Mike Percy has posted comments on this change. ( 
http://gerrit.cloudera.org:8080/10375 )

Change subject: WIP: Kudu Backup/Restore Spark Jobs
......................................................................


Patch Set 8:

(13 comments)

I suck at Scala but I did a first pass on this. Overall it looks very good. Let 
me know if you want specific feedback on anything. Since this is a large patch 
already, I think it would be valuable to do some cleanup where needed and 
commit a baseline before continuing to add more features to this patch. Also I 
resisted the urge to point out formatting nits but we can do a pass like that 
before commit a bit later.

http://gerrit.cloudera.org:8080/#/c/10375/8/java/kudu-backup/src/main/scala/org/apache/kudu/backup/KuduBackup.scala
File java/kudu-backup/src/main/scala/org/apache/kudu/backup/KuduBackup.scala:

http://gerrit.cloudera.org:8080/#/c/10375/8/java/kudu-backup/src/main/scala/org/apache/kudu/backup/KuduBackup.scala@33
PS8, Line 33: object KuduBackup {
Can we mark this as experimental so we can commit some of this code even before 
it's fully baked?


http://gerrit.cloudera.org:8080/#/c/10375/8/java/kudu-backup/src/main/scala/org/apache/kudu/backup/KuduBackup.scala@55
PS8, Line 55:       writeTableMetadata(tableMetadata, tablePath, session)
We don't have to solve this immediately, and it has been mentioned before in 
design discussions, but it at least deserves a TODO here: what happens if there 
are new columns/partitions created or existing columns/partitions dropped while 
we are doing the backup? It seems that we are doing the backup and then 
collecting the table metadata when we are done and so right now there is 
nothing guaranteeing that the stored data on disk exactly matches up with the 
schema info written in the metadata file. At some point we considered 
prohibiting DDL ops while doing a backup to avoid that race, I'm sure there are 
other things we can do as well.


http://gerrit.cloudera.org:8080/#/c/10375/8/java/kudu-backup/src/main/scala/org/apache/kudu/backup/KuduBackup.scala@65
PS8, Line 65:     Serialization.write(metadata, out)
Rather than use Spark serialization based on POJO (POSO?) definitions for 
metadata files, I would like to see us use protobufs for the metadata so that 
evolving the fields is straightforward. I think it would make sense to define 
the serialization format in a .proto file and for the column schema and 
partition schema structs, hopefully we can directly reference SchemaPB and 
PartitionSchemaPB from src/kudu/common/common.proto

One caveat is figuring out the right container format to use for the serialized 
protobuf. One option is the PB container file format we use elsewhere in Kudu, 
the main drawback being that we would have to port the reader / writer code 
from C++ to Java, although that probably isn't very difficult. Another option 
could be to store it as Avro, and use a protobuf-to-Avro file converter 
library, of which there are a couple of implementations out there.

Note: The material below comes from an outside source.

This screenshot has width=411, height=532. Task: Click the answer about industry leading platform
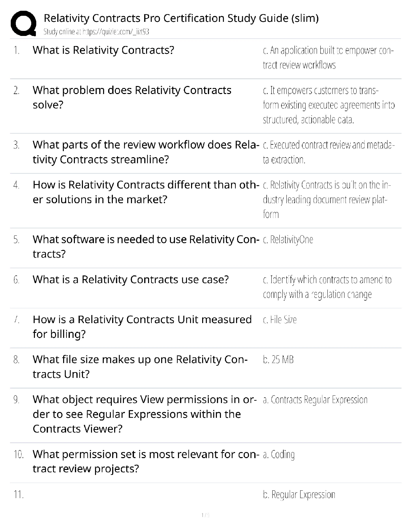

http://gerrit.cloudera.org:8080/#/c/10375/8/java/kudu-backup/src/main/scala/org/apache/kudu/backup/KuduBackup.scala@79
PS8, Line 79: move to a utility class
yeah, +1


http://gerrit.cloudera.org:8080/#/c/10375/8/java/kudu-backup/src/main/scala/org/apache/kudu/backup/KuduBackupOptions.scala
File 
java/kudu-backup/src/main/scala/org/apache/kudu/backup/KuduBackupOptions.scala:

http://gerrit.cloudera.org:8080/#/c/10375/8/java/kudu-backup/src/main/scala/org/apache/kudu/backup/KuduBackupOptions.scala@30
PS8, Line 30: Address
nit: maybe we should name this "addresses"

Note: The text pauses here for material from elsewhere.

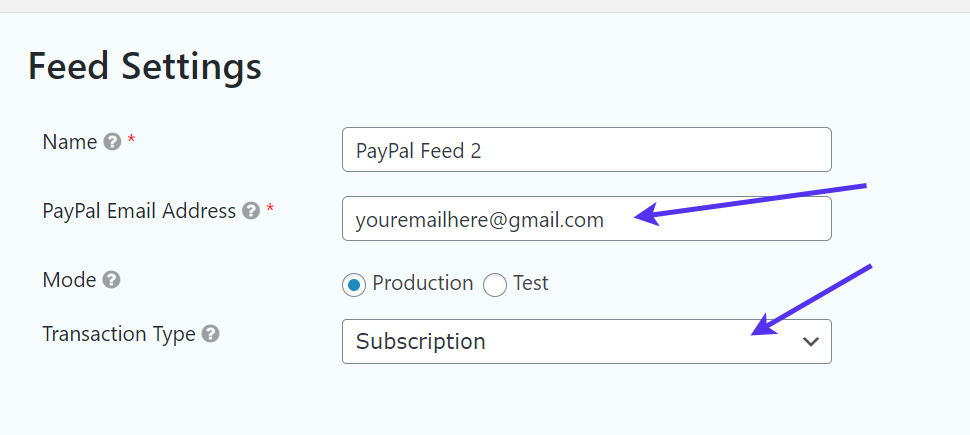The height and width of the screenshot is (435, 970).
Task: Click the chevron arrow on Subscription dropdown
Action: click(x=811, y=342)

http://gerrit.cloudera.org:8080/#/c/10375/8/java/kudu-backup/src/main/scala/org/apache/kudu/backup/KuduBackupOptions.scala@37
PS8, Line 37: timestamp
nit: UNIX timestamp in milliseconds since the epoch


http://gerrit.cloudera.org:8080/#/c/10375/8/java/kudu-backup/src/main/scala/org/apache/kudu/backup/KuduBackupRDD.scala
File java/kudu-backup/src/main/scala/org/apache/kudu/backup/KuduBackupRDD.scala:

http://gerrit.cloudera.org:8080/#/c/10375/8/java/kudu-backup/src/main/scala/org/apache/kudu/backup/KuduBackupRDD.scala@33
PS8, Line 33: @transient val table
how does this get reconstructed after deserialization?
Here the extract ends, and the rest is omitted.